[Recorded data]
====

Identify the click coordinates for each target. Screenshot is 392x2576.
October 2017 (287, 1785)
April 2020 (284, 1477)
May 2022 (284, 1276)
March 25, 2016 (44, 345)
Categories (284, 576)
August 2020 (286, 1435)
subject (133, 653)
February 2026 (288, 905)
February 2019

====

__About this task__:
The lines from the one containing "May 2022 (284, 1276)" through the end of the data are to be copied exactly, the first and last of them included.

__Written response__:
May 2022 (284, 1276)
March 25, 2016 (44, 345)
Categories (284, 576)
August 2020 (286, 1435)
subject (133, 653)
February 2026 (288, 905)
February 2019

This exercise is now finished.